- YOUR ASSIGNMENT -
Each line of the data must be set down again without a single difference.

- TASK DATA -

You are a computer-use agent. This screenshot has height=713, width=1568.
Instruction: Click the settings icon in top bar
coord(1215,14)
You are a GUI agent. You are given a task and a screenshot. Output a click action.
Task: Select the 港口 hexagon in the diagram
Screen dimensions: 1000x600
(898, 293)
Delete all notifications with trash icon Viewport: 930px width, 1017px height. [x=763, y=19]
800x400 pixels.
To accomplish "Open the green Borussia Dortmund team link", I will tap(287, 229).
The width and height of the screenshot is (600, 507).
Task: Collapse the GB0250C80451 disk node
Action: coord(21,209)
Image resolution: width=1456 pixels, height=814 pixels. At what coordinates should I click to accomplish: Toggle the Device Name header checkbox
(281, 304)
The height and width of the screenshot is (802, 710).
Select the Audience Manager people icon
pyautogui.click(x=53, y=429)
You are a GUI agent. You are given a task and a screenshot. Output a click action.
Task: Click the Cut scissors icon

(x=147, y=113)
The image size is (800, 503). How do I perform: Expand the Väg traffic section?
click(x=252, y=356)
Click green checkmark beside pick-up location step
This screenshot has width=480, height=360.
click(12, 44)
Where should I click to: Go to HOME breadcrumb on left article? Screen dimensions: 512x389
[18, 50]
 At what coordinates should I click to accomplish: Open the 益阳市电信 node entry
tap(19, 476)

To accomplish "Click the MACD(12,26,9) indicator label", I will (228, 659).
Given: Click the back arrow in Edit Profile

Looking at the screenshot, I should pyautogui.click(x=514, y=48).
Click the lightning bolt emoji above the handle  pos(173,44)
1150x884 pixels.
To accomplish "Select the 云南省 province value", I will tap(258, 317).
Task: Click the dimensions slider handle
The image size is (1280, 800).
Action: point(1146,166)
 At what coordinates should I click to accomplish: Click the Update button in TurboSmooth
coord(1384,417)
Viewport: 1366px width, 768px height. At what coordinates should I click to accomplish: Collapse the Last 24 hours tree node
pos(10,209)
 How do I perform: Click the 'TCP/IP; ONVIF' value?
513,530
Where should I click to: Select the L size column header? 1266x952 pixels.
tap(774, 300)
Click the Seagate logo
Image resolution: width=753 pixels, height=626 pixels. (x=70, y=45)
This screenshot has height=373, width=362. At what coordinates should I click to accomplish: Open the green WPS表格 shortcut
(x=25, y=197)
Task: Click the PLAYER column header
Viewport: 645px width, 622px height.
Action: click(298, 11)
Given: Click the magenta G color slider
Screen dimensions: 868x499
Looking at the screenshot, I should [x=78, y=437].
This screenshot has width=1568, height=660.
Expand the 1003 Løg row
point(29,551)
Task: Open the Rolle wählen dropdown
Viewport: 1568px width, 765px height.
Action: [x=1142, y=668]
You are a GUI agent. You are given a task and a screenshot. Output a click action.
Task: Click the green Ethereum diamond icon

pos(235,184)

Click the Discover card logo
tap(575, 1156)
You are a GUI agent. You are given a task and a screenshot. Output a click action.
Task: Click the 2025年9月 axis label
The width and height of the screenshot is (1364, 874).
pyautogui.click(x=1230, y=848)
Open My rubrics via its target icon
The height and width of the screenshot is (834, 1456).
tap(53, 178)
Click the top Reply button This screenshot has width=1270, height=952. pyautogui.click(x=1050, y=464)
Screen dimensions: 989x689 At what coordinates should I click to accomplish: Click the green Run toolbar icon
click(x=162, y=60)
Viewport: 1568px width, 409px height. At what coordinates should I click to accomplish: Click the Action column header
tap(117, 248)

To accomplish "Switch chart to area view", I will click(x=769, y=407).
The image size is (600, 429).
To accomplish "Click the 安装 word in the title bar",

- EXERCISE OUTPUT -
You are a computer-use agent. This screenshot has height=713, width=1568.
Instruction: Click the settings icon in top bar
coord(1215,14)
You are a GUI agent. You are given a task and a screenshot. Output a click action.
Task: Select the 港口 hexagon in the diagram
Screen dimensions: 1000x600
(898, 293)
Delete all notifications with trash icon Viewport: 930px width, 1017px height. [x=763, y=19]
800x400 pixels.
To accomplish "Open the green Borussia Dortmund team link", I will tap(287, 229).
The width and height of the screenshot is (600, 507).
Task: Collapse the GB0250C80451 disk node
Action: coord(21,209)
Image resolution: width=1456 pixels, height=814 pixels. At what coordinates should I click to accomplish: Toggle the Device Name header checkbox
(281, 304)
The height and width of the screenshot is (802, 710).
Select the Audience Manager people icon
pyautogui.click(x=53, y=429)
You are a GUI agent. You are given a task and a screenshot. Output a click action.
Task: Click the Cut scissors icon

(x=147, y=113)
The image size is (800, 503). How do I perform: Expand the Väg traffic section?
click(x=252, y=356)
Click green checkmark beside pick-up location step
This screenshot has width=480, height=360.
click(12, 44)
Where should I click to: Go to HOME breadcrumb on left article? Screen dimensions: 512x389
[18, 50]
 At what coordinates should I click to accomplish: Open the 益阳市电信 node entry
tap(19, 476)

To accomplish "Click the MACD(12,26,9) indicator label", I will (228, 659).
Given: Click the back arrow in Edit Profile

Looking at the screenshot, I should pyautogui.click(x=514, y=48).
Click the lightning bolt emoji above the handle  pos(173,44)
1150x884 pixels.
To accomplish "Select the 云南省 province value", I will tap(258, 317).
Task: Click the dimensions slider handle
The image size is (1280, 800).
Action: point(1146,166)
 At what coordinates should I click to accomplish: Click the Update button in TurboSmooth
coord(1384,417)
Viewport: 1366px width, 768px height. At what coordinates should I click to accomplish: Collapse the Last 24 hours tree node
pos(10,209)
 How do I perform: Click the 'TCP/IP; ONVIF' value?
513,530
Where should I click to: Select the L size column header? 1266x952 pixels.
tap(774, 300)
Click the Seagate logo
Image resolution: width=753 pixels, height=626 pixels. (x=70, y=45)
This screenshot has height=373, width=362. At what coordinates should I click to accomplish: Open the green WPS表格 shortcut
(x=25, y=197)
Task: Click the PLAYER column header
Viewport: 645px width, 622px height.
Action: click(298, 11)
Given: Click the magenta G color slider
Screen dimensions: 868x499
Looking at the screenshot, I should [x=78, y=437].
This screenshot has width=1568, height=660.
Expand the 1003 Løg row
point(29,551)
Task: Open the Rolle wählen dropdown
Viewport: 1568px width, 765px height.
Action: [x=1142, y=668]
You are a GUI agent. You are given a task and a screenshot. Output a click action.
Task: Click the green Ethereum diamond icon

pos(235,184)

Click the Discover card logo
tap(575, 1156)
You are a GUI agent. You are given a task and a screenshot. Output a click action.
Task: Click the 2025年9月 axis label
The width and height of the screenshot is (1364, 874).
pyautogui.click(x=1230, y=848)
Open My rubrics via its target icon
The height and width of the screenshot is (834, 1456).
tap(53, 178)
Click the top Reply button This screenshot has width=1270, height=952. pyautogui.click(x=1050, y=464)
Screen dimensions: 989x689 At what coordinates should I click to accomplish: Click the green Run toolbar icon
click(x=162, y=60)
Viewport: 1568px width, 409px height. At what coordinates should I click to accomplish: Click the Action column header
tap(117, 248)

To accomplish "Switch chart to area view", I will click(x=769, y=407).
The image size is (600, 429).
To accomplish "Click the 安装 word in the title bar",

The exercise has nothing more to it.